**Task to complete:** Copy every line from the records below that carries the word "screenshot".

**The data:**
::::::::::

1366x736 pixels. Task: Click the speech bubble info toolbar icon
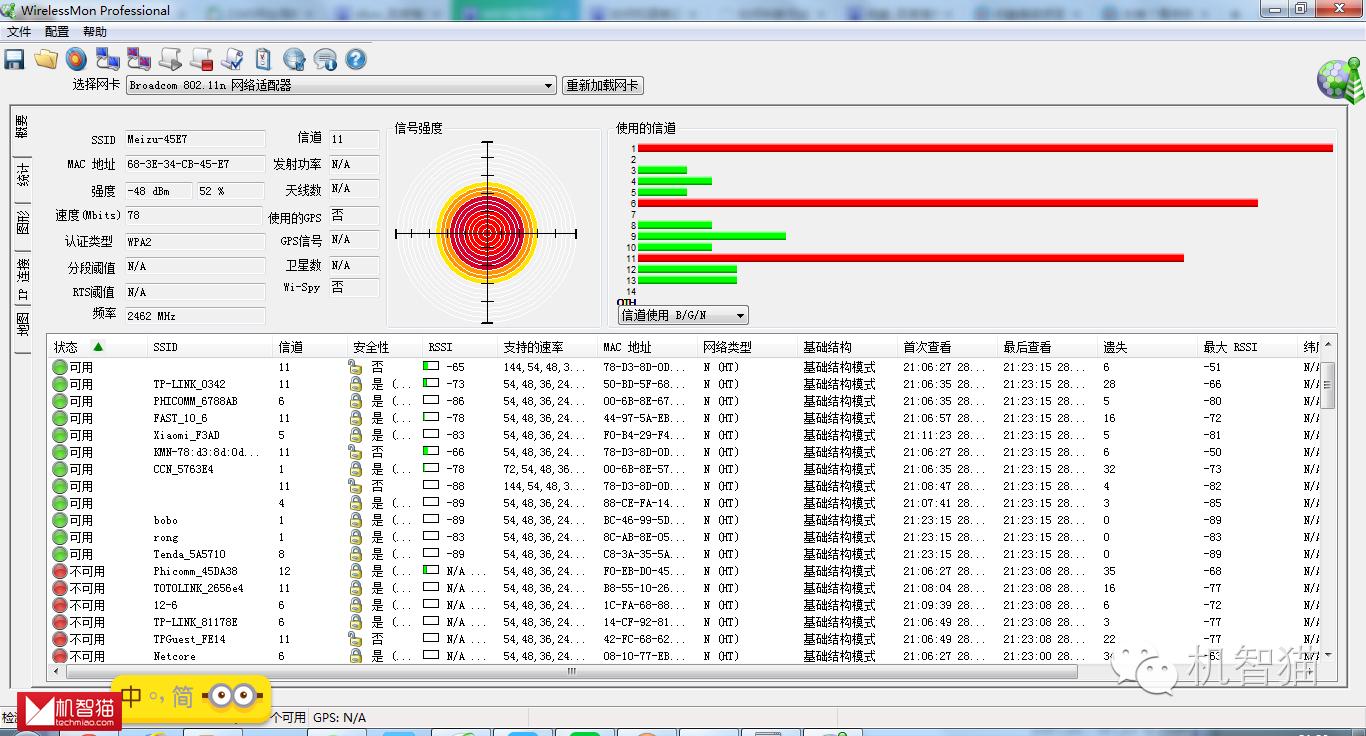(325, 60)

::::::::::

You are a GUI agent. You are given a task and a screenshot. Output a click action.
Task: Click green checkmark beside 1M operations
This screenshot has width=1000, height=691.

::::::::::

**Your solution:**
You are a GUI agent. You are given a task and a screenshot. Output a click action.
This screenshot has width=1000, height=691.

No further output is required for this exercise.